**Task to carry out:**
Write out all the data again, exactly as shown.

Top of Information shown

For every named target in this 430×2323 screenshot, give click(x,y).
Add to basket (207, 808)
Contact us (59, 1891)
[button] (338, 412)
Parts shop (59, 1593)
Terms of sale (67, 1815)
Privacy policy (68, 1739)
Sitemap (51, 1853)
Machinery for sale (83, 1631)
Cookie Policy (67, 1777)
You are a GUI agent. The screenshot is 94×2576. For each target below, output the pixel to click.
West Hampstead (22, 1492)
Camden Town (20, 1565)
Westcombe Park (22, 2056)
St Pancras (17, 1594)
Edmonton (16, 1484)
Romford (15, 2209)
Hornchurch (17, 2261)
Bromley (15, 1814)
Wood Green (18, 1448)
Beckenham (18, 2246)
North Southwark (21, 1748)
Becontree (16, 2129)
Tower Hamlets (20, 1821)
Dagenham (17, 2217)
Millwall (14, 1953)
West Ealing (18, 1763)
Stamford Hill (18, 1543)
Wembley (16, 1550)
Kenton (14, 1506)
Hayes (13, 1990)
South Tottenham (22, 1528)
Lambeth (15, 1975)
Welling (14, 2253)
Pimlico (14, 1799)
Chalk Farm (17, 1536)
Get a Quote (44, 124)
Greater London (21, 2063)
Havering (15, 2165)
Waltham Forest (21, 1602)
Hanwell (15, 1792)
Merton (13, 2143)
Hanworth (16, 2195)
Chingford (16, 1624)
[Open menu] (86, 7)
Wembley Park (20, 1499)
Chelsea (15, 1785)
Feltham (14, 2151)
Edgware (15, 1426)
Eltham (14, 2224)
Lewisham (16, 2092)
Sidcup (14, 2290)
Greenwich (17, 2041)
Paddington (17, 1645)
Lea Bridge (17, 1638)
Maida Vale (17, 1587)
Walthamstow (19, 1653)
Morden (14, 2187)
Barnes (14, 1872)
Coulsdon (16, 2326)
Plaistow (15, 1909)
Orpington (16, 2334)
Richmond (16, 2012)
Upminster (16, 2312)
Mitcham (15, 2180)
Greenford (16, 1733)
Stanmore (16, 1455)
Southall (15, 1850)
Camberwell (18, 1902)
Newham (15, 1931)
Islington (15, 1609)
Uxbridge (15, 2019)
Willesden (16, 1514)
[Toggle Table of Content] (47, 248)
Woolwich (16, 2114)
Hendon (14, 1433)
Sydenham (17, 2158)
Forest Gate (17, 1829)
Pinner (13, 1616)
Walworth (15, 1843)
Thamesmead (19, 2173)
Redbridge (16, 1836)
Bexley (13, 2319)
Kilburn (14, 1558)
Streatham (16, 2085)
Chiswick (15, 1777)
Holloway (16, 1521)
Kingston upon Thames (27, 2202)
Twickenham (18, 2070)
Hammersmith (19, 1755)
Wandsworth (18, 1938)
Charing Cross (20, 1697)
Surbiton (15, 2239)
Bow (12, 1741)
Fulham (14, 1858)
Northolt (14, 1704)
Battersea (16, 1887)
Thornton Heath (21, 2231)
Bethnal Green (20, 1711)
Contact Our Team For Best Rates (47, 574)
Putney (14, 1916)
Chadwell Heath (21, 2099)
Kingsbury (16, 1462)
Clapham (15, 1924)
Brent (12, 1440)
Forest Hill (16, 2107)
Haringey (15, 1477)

Bottom of Information shown

**Output below:**
For every named target in this 430×2323 screenshot, give click(x,y).
Add to basket (207, 808)
Contact us (59, 1891)
[button] (338, 412)
Parts shop (59, 1593)
Terms of sale (67, 1815)
Privacy policy (68, 1739)
Sitemap (51, 1853)
Machinery for sale (83, 1631)
Cookie Policy (67, 1777)
You are a GUI agent. The screenshot is 94×2576. For each target below, output the pixel to click.
West Hampstead (22, 1492)
Camden Town (20, 1565)
Westcombe Park (22, 2056)
St Pancras (17, 1594)
Edmonton (16, 1484)
Romford (15, 2209)
Hornchurch (17, 2261)
Bromley (15, 1814)
Wood Green (18, 1448)
Beckenham (18, 2246)
North Southwark (21, 1748)
Becontree (16, 2129)
Tower Hamlets (20, 1821)
Dagenham (17, 2217)
Millwall (14, 1953)
West Ealing (18, 1763)
Stamford Hill (18, 1543)
Wembley (16, 1550)
Kenton (14, 1506)
Hayes (13, 1990)
South Tottenham (22, 1528)
Lambeth (15, 1975)
Welling (14, 2253)
Pimlico (14, 1799)
Chalk Farm (17, 1536)
Get a Quote (44, 124)
Greater London (21, 2063)
Havering (15, 2165)
Waltham Forest (21, 1602)
Hanwell (15, 1792)
Merton (13, 2143)
Hanworth (16, 2195)
Chingford (16, 1624)
[Open menu] (86, 7)
Wembley Park (20, 1499)
Chelsea (15, 1785)
Feltham (14, 2151)
Edgware (15, 1426)
Eltham (14, 2224)
Lewisham (16, 2092)
Sidcup (14, 2290)
Greenwich (17, 2041)
Paddington (17, 1645)
Lea Bridge (17, 1638)
Maida Vale (17, 1587)
Walthamstow (19, 1653)
Morden (14, 2187)
Barnes (14, 1872)
Coulsdon (16, 2326)
Plaistow (15, 1909)
Orpington (16, 2334)
Richmond (16, 2012)
Upminster (16, 2312)
Mitcham (15, 2180)
Greenford (16, 1733)
Stanmore (16, 1455)
Southall (15, 1850)
Camberwell (18, 1902)
Newham (15, 1931)
Islington (15, 1609)
Uxbridge (15, 2019)
Willesden (16, 1514)
[Toggle Table of Content] (47, 248)
Woolwich (16, 2114)
Hendon (14, 1433)
Sydenham (17, 2158)
Forest Gate (17, 1829)
Pinner (13, 1616)
Walworth (15, 1843)
Thamesmead (19, 2173)
Redbridge (16, 1836)
Bexley (13, 2319)
Kilburn (14, 1558)
Streatham (16, 2085)
Chiswick (15, 1777)
Holloway (16, 1521)
Kingston upon Thames (27, 2202)
Twickenham (18, 2070)
Hammersmith (19, 1755)
Wandsworth (18, 1938)
Charing Cross (20, 1697)
Surbiton (15, 2239)
Bow (12, 1741)
Fulham (14, 1858)
Northolt (14, 1704)
Battersea (16, 1887)
Thornton Heath (21, 2231)
Bethnal Green (20, 1711)
Contact Our Team For Best Rates (47, 574)
Putney (14, 1916)
Chadwell Heath (21, 2099)
Kingsbury (16, 1462)
Clapham (15, 1924)
Brent (12, 1440)
Forest Hill (16, 2107)
Haringey (15, 1477)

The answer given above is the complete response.